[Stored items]
━━━━━━━━━━━━━━━━
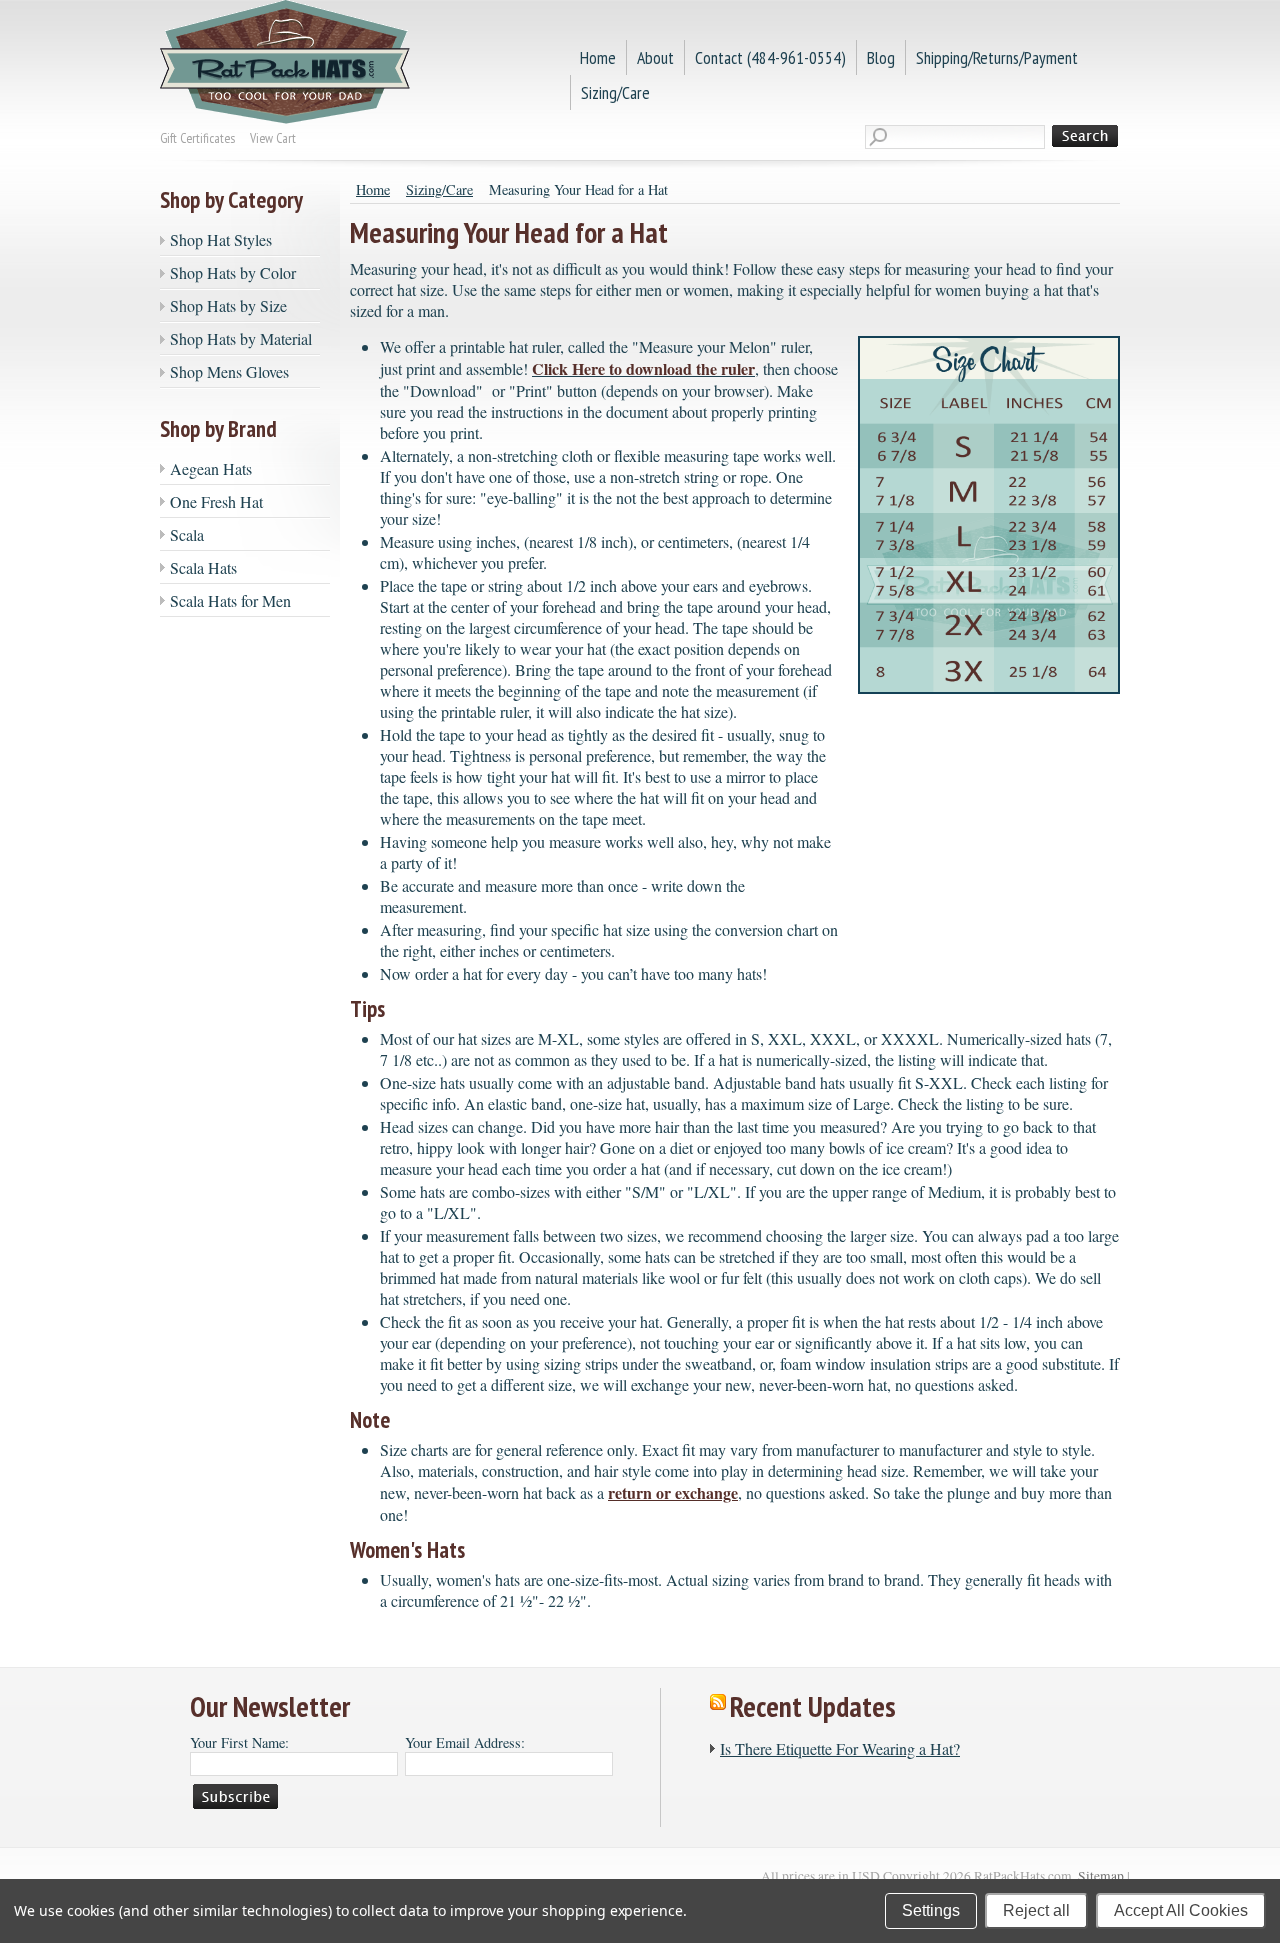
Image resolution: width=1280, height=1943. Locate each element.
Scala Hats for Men (230, 600)
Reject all (1036, 1910)
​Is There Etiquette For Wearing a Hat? (840, 1748)
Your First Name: (239, 1742)
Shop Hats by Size (228, 305)
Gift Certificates (197, 138)
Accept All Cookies (1181, 1910)
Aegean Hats (211, 468)
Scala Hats (203, 567)
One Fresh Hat (216, 501)
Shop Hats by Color (233, 272)
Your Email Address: (465, 1742)
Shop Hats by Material (241, 338)
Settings (931, 1910)
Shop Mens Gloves (229, 371)
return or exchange (673, 1492)
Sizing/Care (439, 189)
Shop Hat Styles (221, 239)
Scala (187, 534)
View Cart (273, 138)
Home (373, 189)
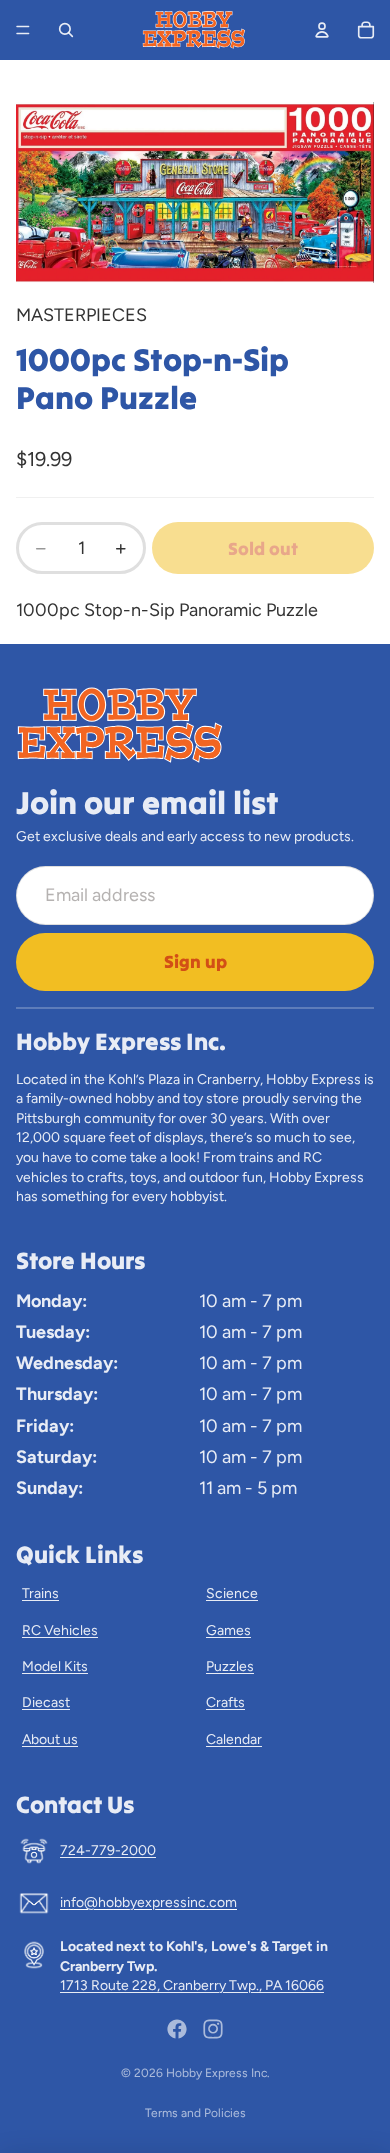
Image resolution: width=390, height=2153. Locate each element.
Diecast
━━━━━━━━━━━━━━━━
#### Directions
Among the entries, find every line holding "each" and return it.

#### Task response
Image resolution: width=1280, height=1943. Locate each element.
Image resolution: width=390, height=2153. Locate each element.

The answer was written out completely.